November is going to be an expensive month … not because I’m going anywhere (although I am going to Toronto next week for the Canadian Personal Finance Conference), but because I pre-ordered one of the new Apple Macbook Pro computers.
I bought my current MBP six years ago, and it has served me well. In fact, aside from it running hot, it’s still a very good computer … it just doesn’t work for my purposes anymore. I work my computers hard, and the lag in the last 6 months has become so bad that I’ve stopped doing any sort of photo editing or design work. And that needs to change.
So with some of the freelance money I’ve earned this year, I’ll be getting my new computer in just a couple of weeks! I had budgeted $3,500 and with taxes, my purchase came to $3,269.84. I’m really pleased I was able to come in under budget, and I plan on selling my old computer which I think should get me a few hundred dollars.

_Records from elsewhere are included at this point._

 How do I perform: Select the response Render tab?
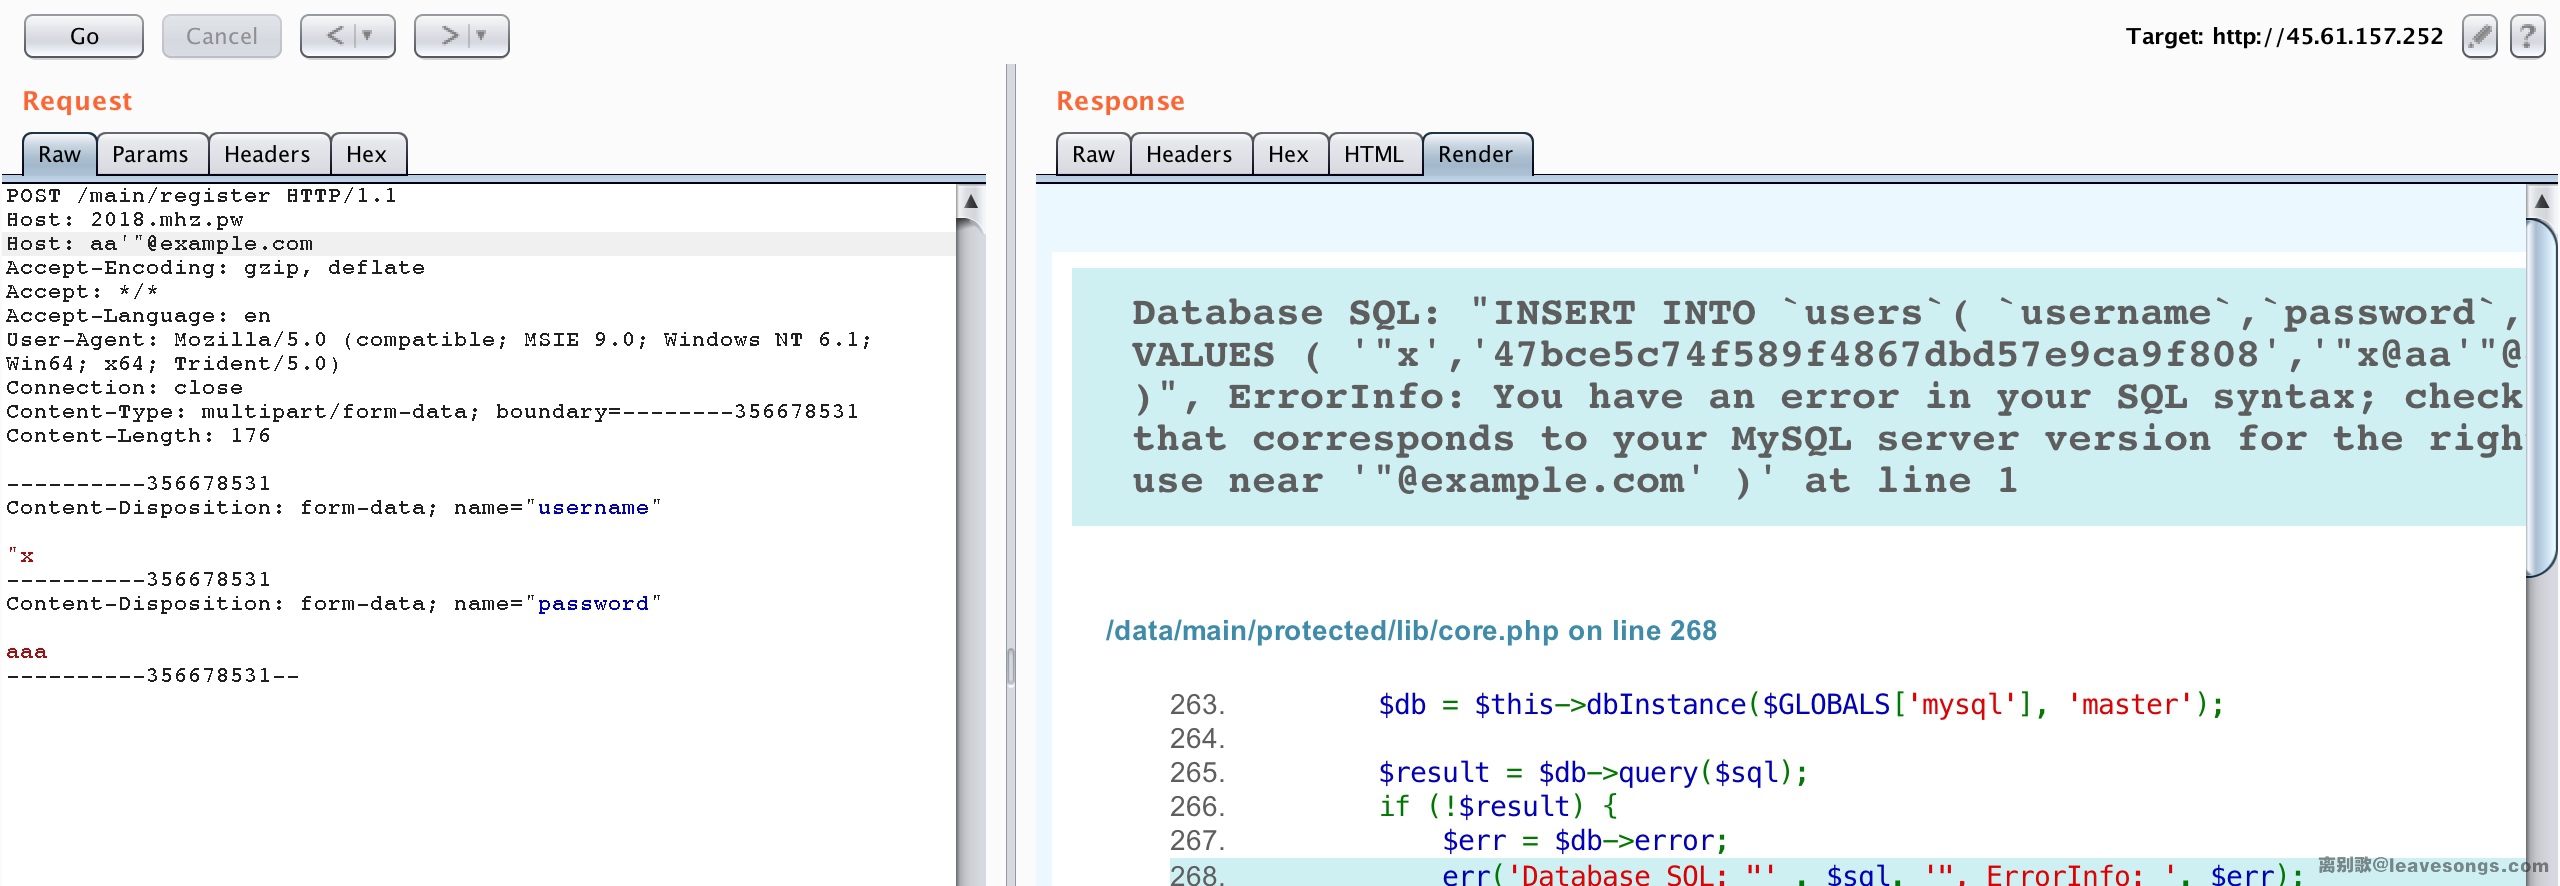[x=1475, y=154]
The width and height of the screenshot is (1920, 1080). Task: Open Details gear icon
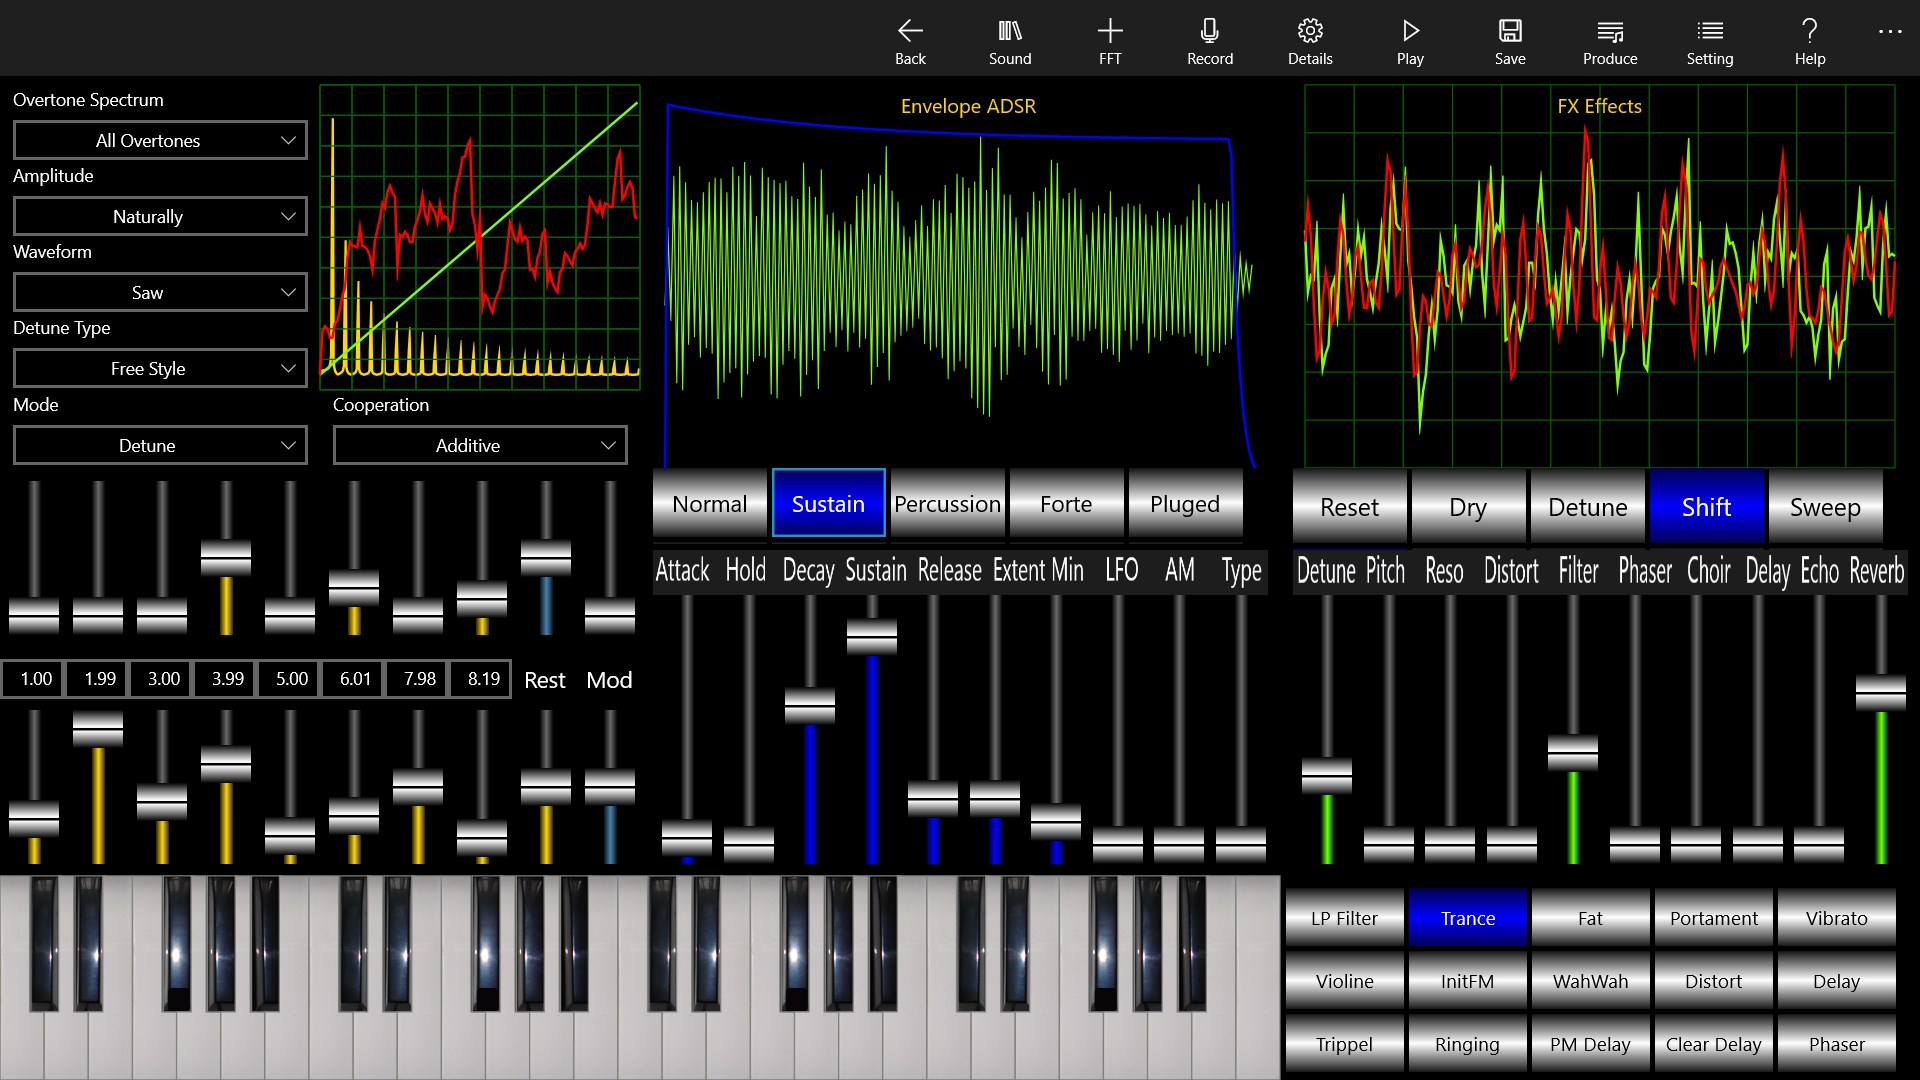(1310, 31)
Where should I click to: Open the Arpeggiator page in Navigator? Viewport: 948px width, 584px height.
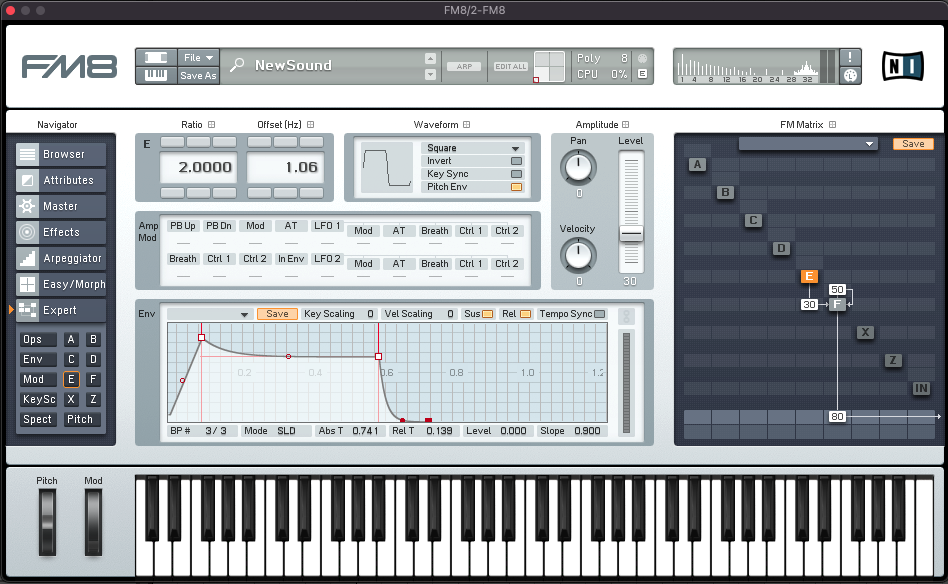pos(62,258)
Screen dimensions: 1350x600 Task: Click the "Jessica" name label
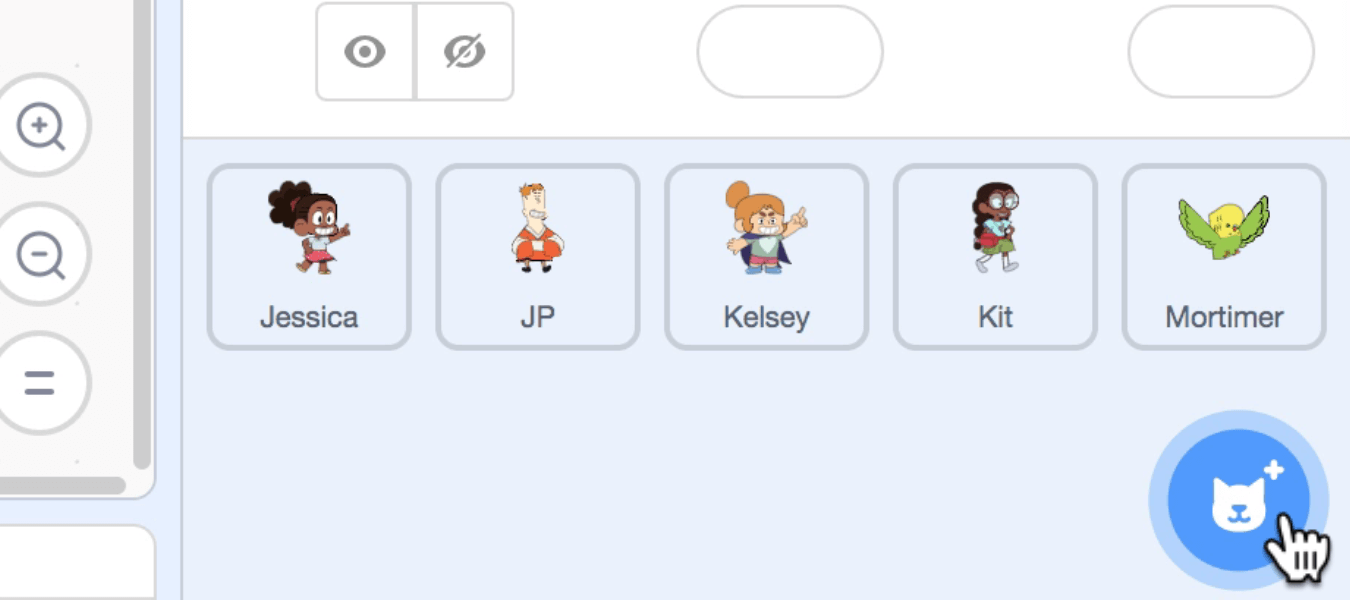(309, 318)
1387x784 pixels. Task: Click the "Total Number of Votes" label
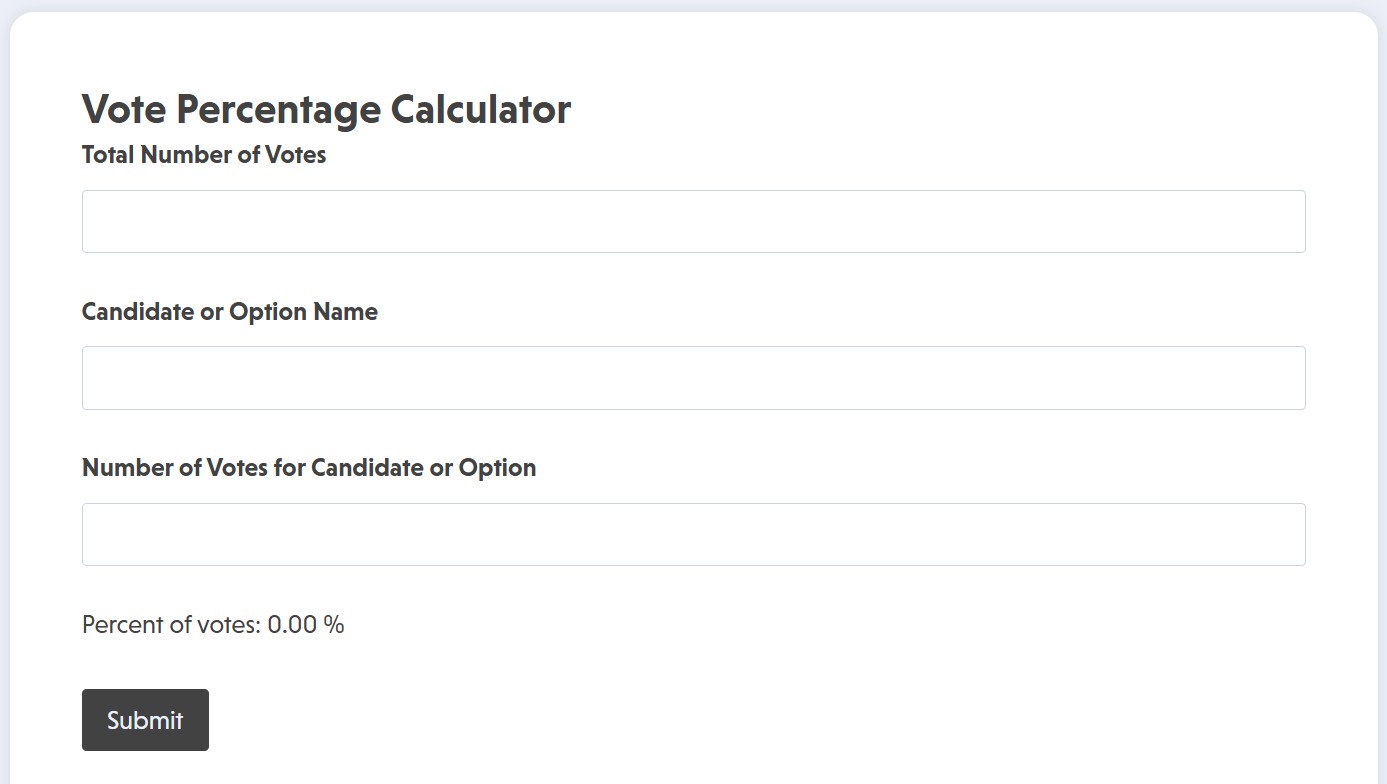click(204, 155)
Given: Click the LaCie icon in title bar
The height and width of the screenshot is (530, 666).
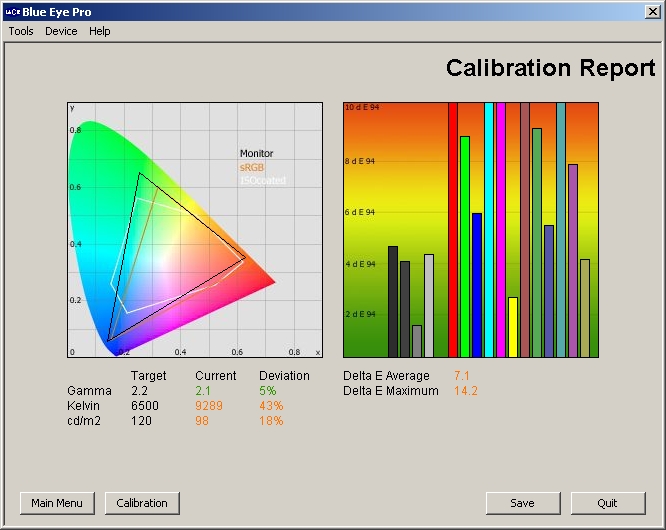Looking at the screenshot, I should (11, 10).
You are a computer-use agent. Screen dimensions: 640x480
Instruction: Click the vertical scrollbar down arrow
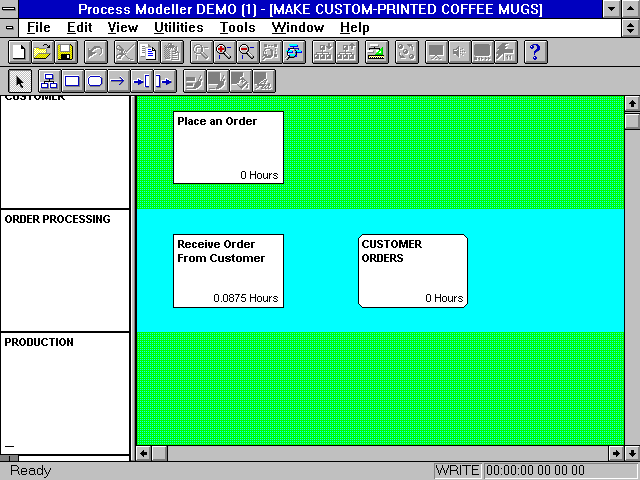(631, 437)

Anyway, onto this month’s budget!
I’ve included money in my budget this month for clothing – I’d like to get a pair of black boots as I had to throw away my last pair two winters ago. I also need to get two pairs of shoes repaired, and would like to buy a pair of pants for work.
Also I’ve included about half my budget for Christmas gifts. :)
November 2016 Goals:
- Shop around for tenant insurance – ours expires at the end of the month, so I’ll call around to a few places to see if we can get a lower rate.
- Create my budgeting spreadsheet for 2017 – I stopped using Quicken a few years ago and track my budget in my own Excel spreadsheet. Except that it has gotten quite robust and complicated over the years with so many linked cells across multiple tabs. I want to set up a clean version for 2017 so that I don’t have to worry about it next month. :)
- Freelancing – I need to wrap up the last of my freelance contracts for 2016 and start the negotiating for contracts during the first half of 2017. I’ve also been getting inquiries about doing some freelance design work, which I might pick up just for fun … haven’t done any contracted design work in a while!